基于两种算法的玛纳斯河流域地表温度反演及空间分布分析论文_李晓蕾1,魏建新1,2,徐丽萍1,薛凯3,4

1.石河子大学理学院2.新疆国土资源信息中心3. 南京师范大学地理科学学院4. 虚拟地理环境教育部重点实验室

作为区域和全球尺度下地表物理过程的重要参数之一,地表温度(Land Surface Temperature,LST)在地球五大圈层能量交换和物质循环过程中具有重要意义[1]。随着遥感技术的快速发展,热红外遥感已成为准确获取区域地表温度空间分布的有效手段,弥补了传统气象观测站点有限,数据不连续的缺陷。热红外遥感通过获取地表热红外谱段的辐射能量,利用地表物体的发射率特性反演其热力学温度[2]。国内外学者们针对不同的遥感影像数据,提出了一系列的地温反演算法[3-5]。近年来,众多学者对上述反演算法进行了实例研究。随着Landsat 8卫星的成功升空,地表温度反演又多了新的数据源,有关学者针对Landsat 8数据的地表温度反演方法已经开展了研究[6]。但是对不同地物类型,不同算法反演结果之间差异性和精准度的研究尚且不多。

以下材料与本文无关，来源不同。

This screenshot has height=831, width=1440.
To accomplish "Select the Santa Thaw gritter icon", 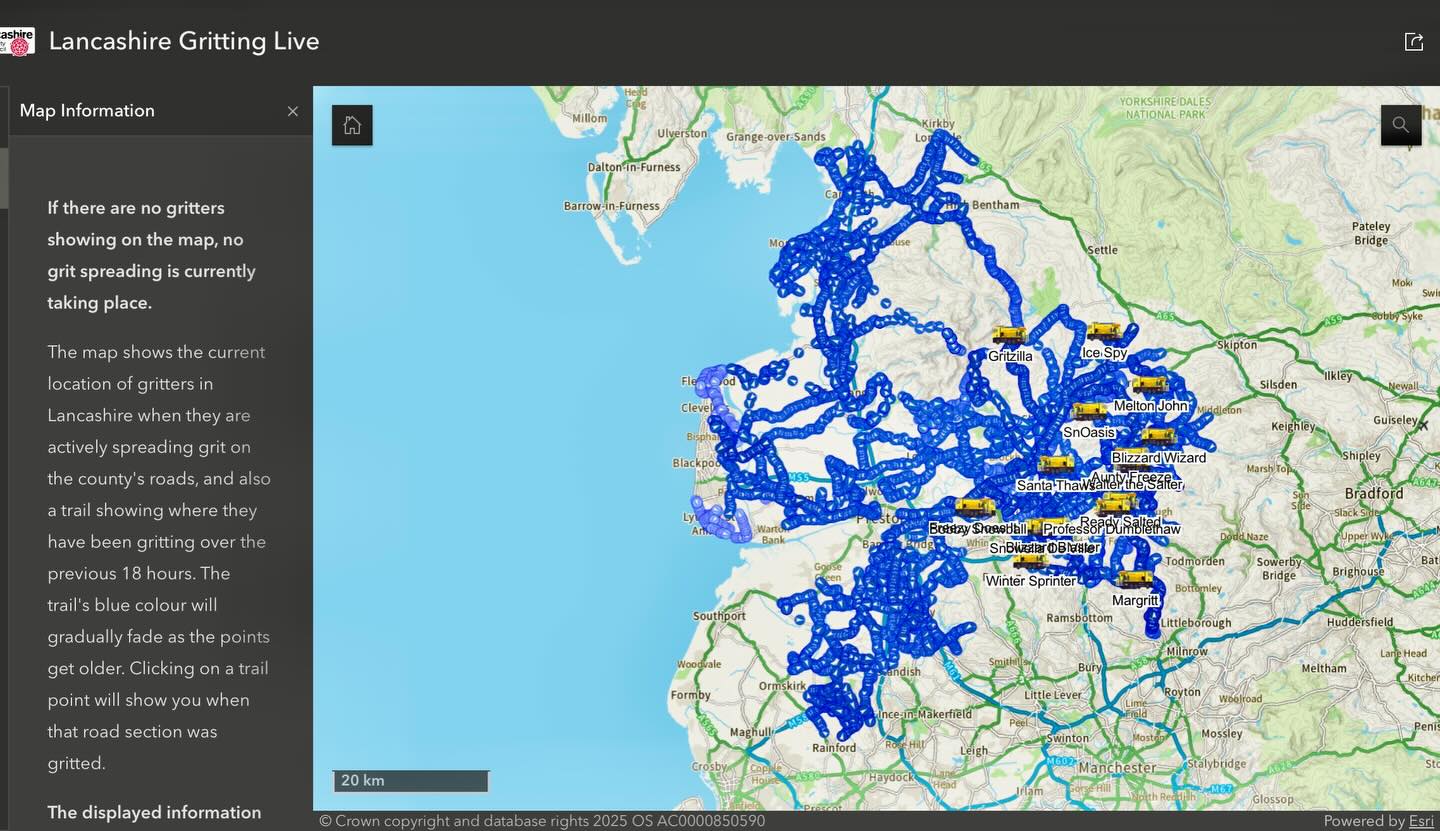I will click(x=1055, y=464).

本文利用Landsat 8影像,选取地物类型丰富的玛纳斯河流域(以下简称为玛河流域)为实验对象,运用比较成熟的覃志豪单窗算法和Rozenstein劈窗算法对玛河流域进行地表温度反演,最后结合气象站点数据和实测数据对二种算法反演的结果进行精度验证和比较,以期确立较好的地表温度反演的技术流程和方法。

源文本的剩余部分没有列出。